**Aim of the exercise**.
The answer should consist solely of the lines from the first one below through the line containing "Reddit (30, 1051)", copied exactly.

**Provided material**.
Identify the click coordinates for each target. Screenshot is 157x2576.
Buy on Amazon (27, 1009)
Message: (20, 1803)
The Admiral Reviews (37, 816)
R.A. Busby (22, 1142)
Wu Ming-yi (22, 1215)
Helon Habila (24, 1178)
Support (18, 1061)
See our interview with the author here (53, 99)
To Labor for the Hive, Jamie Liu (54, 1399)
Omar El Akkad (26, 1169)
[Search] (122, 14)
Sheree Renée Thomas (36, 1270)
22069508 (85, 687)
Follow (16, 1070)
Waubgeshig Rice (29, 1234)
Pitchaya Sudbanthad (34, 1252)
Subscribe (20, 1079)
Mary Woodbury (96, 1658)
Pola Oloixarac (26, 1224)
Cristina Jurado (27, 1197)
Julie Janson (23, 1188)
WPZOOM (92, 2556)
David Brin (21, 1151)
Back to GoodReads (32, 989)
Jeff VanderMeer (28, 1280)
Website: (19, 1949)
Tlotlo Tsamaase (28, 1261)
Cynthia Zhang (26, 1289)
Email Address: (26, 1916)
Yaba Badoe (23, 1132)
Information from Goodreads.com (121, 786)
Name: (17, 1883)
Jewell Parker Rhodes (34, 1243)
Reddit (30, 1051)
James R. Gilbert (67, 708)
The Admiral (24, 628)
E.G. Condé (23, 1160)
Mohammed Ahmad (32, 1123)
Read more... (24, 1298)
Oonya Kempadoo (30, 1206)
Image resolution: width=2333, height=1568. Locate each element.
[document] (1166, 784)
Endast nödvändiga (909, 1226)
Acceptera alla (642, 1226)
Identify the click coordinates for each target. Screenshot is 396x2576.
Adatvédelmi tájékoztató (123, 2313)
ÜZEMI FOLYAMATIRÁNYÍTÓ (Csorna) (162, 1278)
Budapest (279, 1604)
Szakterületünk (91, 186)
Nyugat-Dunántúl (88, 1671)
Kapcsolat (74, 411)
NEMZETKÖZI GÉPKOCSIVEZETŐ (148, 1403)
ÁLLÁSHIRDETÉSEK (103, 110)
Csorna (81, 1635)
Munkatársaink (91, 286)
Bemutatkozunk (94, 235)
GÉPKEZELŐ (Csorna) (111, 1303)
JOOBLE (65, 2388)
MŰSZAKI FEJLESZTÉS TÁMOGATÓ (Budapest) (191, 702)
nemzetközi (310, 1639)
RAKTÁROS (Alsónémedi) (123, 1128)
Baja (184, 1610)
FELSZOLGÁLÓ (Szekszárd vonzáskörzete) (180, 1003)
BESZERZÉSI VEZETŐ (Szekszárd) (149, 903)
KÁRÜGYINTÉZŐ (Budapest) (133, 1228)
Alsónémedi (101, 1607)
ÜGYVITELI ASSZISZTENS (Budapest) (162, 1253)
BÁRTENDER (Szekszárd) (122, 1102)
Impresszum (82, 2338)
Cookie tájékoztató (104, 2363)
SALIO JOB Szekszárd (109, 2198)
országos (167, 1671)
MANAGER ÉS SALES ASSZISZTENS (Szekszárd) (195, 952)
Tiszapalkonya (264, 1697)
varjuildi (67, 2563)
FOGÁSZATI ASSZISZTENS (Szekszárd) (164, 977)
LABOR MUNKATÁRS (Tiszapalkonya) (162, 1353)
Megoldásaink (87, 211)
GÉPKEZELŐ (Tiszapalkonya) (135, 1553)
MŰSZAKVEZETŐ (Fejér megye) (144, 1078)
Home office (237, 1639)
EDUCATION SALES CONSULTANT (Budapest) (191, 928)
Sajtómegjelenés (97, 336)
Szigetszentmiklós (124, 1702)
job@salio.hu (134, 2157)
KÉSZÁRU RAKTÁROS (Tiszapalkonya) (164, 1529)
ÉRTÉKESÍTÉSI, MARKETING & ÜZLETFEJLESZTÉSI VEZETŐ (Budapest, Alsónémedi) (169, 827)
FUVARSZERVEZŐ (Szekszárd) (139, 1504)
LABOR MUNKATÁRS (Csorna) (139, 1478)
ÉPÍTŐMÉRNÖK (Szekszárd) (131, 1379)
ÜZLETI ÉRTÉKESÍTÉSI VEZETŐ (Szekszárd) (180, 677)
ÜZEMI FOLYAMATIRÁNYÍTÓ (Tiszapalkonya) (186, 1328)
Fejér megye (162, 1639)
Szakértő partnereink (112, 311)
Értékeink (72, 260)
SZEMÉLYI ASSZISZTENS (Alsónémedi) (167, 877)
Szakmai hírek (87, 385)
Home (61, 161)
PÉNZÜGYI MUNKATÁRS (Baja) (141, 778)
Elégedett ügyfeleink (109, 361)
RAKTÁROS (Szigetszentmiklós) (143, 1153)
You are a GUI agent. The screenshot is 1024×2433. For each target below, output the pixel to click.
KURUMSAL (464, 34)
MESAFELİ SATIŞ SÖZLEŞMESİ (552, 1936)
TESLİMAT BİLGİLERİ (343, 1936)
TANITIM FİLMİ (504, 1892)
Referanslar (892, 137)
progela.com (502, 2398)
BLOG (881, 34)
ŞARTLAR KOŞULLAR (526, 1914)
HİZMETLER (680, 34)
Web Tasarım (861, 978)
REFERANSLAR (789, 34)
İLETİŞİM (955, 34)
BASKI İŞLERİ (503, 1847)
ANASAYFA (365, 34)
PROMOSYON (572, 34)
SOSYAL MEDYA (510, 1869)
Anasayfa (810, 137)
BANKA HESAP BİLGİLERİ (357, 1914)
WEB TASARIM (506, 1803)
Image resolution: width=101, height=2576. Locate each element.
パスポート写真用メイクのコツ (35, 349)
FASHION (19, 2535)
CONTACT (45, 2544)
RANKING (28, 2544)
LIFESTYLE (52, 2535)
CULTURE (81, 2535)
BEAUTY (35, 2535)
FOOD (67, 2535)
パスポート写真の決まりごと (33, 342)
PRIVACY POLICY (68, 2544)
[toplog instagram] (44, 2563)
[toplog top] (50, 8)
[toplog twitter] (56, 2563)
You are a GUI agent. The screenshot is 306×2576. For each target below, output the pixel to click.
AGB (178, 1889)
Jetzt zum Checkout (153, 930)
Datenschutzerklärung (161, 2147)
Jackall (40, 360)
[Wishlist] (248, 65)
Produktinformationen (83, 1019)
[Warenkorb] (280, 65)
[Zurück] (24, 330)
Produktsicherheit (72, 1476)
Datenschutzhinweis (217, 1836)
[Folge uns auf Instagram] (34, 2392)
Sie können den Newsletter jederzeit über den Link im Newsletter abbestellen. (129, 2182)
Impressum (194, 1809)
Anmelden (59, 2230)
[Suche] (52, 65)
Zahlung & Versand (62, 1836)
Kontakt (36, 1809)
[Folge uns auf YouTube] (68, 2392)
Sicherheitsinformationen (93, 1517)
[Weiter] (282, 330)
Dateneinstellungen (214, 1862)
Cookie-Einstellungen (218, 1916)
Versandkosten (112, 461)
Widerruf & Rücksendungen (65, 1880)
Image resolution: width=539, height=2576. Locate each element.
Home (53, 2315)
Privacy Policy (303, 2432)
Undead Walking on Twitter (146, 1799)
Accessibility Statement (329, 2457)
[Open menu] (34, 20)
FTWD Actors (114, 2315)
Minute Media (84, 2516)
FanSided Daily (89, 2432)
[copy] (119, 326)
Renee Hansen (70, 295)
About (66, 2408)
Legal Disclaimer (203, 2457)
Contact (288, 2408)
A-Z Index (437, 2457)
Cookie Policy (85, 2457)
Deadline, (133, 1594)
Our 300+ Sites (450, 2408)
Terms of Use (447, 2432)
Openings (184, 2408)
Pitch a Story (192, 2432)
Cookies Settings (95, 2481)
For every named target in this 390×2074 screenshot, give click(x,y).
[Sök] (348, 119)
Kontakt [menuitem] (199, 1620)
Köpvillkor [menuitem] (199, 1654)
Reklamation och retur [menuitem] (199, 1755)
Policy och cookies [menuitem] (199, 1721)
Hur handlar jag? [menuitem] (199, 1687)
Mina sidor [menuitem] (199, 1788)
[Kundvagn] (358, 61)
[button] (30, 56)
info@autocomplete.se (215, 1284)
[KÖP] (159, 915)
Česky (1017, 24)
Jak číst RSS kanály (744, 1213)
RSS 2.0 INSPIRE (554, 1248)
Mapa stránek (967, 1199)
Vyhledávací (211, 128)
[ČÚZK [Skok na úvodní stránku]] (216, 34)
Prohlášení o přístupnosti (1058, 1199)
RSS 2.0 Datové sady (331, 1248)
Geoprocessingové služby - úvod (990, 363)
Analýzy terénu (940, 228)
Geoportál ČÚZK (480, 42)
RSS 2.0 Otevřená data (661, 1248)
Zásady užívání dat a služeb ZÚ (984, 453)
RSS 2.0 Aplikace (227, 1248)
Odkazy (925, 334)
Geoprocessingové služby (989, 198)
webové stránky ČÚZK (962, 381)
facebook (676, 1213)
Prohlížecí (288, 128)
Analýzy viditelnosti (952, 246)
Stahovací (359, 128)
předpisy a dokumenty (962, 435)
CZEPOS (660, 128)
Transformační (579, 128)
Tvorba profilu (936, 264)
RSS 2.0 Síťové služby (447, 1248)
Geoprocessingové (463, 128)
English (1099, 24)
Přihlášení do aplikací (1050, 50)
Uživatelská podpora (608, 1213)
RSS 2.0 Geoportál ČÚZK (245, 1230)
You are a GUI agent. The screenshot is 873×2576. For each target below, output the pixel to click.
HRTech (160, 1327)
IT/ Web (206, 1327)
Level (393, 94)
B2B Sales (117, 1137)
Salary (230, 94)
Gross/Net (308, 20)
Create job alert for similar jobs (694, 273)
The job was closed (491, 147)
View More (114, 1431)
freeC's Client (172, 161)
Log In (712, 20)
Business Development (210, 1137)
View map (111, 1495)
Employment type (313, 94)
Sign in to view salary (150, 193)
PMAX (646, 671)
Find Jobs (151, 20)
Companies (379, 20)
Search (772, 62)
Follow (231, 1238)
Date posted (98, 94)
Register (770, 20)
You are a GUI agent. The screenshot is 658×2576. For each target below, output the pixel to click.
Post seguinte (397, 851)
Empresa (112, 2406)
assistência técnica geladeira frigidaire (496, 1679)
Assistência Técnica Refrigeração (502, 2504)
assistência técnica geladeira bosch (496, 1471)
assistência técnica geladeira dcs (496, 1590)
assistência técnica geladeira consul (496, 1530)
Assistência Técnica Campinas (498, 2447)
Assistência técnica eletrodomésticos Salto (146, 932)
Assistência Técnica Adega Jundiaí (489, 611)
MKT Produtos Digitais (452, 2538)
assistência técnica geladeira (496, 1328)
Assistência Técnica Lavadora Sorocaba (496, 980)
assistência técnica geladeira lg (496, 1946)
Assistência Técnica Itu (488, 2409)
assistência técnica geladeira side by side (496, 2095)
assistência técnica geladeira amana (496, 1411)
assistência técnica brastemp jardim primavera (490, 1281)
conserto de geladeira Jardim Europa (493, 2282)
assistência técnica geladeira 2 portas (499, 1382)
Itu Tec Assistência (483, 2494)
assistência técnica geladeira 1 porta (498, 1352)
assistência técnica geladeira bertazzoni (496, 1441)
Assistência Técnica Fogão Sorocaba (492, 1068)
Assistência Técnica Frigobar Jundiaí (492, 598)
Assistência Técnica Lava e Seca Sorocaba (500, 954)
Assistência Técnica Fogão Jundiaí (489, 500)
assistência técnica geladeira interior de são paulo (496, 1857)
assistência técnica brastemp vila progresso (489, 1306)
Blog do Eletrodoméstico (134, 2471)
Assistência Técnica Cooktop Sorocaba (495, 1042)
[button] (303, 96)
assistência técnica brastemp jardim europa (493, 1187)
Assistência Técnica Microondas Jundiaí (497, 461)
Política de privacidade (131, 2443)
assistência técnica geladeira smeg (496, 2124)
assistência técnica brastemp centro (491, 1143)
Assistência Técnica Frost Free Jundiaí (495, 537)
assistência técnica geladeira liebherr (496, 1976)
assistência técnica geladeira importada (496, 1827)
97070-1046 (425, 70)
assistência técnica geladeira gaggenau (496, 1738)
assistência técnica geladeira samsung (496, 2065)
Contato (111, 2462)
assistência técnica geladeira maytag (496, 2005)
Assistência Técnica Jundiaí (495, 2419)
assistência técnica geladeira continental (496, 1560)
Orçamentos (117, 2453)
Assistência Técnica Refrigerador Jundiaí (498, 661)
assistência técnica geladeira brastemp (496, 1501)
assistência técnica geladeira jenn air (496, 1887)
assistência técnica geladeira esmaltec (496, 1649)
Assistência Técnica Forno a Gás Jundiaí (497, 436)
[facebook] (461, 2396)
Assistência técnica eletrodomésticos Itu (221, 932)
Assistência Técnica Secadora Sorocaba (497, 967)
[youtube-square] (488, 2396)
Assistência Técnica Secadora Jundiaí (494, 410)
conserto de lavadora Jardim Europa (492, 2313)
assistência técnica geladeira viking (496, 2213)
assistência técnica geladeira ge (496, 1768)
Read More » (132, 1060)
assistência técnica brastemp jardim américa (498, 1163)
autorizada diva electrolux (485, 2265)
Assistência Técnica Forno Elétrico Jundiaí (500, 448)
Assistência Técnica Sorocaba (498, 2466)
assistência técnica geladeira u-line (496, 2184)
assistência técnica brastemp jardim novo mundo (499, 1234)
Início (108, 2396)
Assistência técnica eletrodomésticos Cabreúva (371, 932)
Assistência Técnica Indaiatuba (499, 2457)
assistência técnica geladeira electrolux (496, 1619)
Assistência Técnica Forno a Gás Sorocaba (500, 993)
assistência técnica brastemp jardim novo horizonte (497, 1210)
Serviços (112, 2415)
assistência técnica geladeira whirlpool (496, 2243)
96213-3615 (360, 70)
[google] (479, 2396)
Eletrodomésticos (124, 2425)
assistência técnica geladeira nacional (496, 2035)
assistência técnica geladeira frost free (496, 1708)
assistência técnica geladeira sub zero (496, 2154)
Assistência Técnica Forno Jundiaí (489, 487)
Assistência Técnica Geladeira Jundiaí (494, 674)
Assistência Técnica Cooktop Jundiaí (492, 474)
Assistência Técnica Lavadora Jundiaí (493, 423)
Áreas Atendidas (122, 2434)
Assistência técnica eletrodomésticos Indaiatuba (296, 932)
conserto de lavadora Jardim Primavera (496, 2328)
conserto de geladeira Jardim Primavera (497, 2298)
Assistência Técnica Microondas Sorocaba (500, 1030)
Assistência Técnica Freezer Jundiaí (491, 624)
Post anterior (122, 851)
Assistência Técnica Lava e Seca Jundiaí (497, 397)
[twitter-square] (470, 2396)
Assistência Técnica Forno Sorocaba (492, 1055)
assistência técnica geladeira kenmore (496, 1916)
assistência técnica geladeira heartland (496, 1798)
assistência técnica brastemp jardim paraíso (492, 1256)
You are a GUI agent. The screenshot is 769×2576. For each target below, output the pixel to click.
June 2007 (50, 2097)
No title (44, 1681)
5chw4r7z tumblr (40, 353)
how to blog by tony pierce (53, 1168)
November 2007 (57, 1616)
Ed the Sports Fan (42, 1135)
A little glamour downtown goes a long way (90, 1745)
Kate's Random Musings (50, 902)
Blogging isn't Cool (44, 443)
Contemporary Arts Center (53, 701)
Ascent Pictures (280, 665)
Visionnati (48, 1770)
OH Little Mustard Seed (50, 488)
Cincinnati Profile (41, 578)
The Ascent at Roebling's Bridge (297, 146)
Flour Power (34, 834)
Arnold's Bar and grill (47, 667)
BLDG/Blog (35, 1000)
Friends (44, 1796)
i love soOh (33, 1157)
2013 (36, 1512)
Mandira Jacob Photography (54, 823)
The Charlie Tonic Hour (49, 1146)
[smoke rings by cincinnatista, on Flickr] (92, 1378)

**Expected answer**.
Identify the click coordinates for each target. Screenshot is 157x2576.
Buy on Amazon (27, 1009)
Message: (20, 1803)
The Admiral Reviews (37, 816)
R.A. Busby (22, 1142)
Wu Ming-yi (22, 1215)
Helon Habila (24, 1178)
Support (18, 1061)
See our interview with the author here (53, 99)
To Labor for the Hive, Jamie Liu (54, 1399)
Omar El Akkad (26, 1169)
[Search] (122, 14)
Sheree Renée Thomas (36, 1270)
22069508 (85, 687)
Follow (16, 1070)
Waubgeshig Rice (29, 1234)
Pitchaya Sudbanthad (34, 1252)
Subscribe (20, 1079)
Mary Woodbury (96, 1658)
Pola Oloixarac (26, 1224)
Cristina Jurado (27, 1197)
Julie Janson (23, 1188)
WPZOOM (92, 2556)
David Brin (21, 1151)
Back to GoodReads (32, 989)
Jeff VanderMeer (28, 1280)
Website: (19, 1949)
Tlotlo Tsamaase (28, 1261)
Cynthia Zhang (26, 1289)
Email Address: (26, 1916)
Yaba Badoe (23, 1132)
Information from Goodreads.com (121, 786)
Name: (17, 1883)
Jewell Parker Rhodes (34, 1243)
Reddit (30, 1051)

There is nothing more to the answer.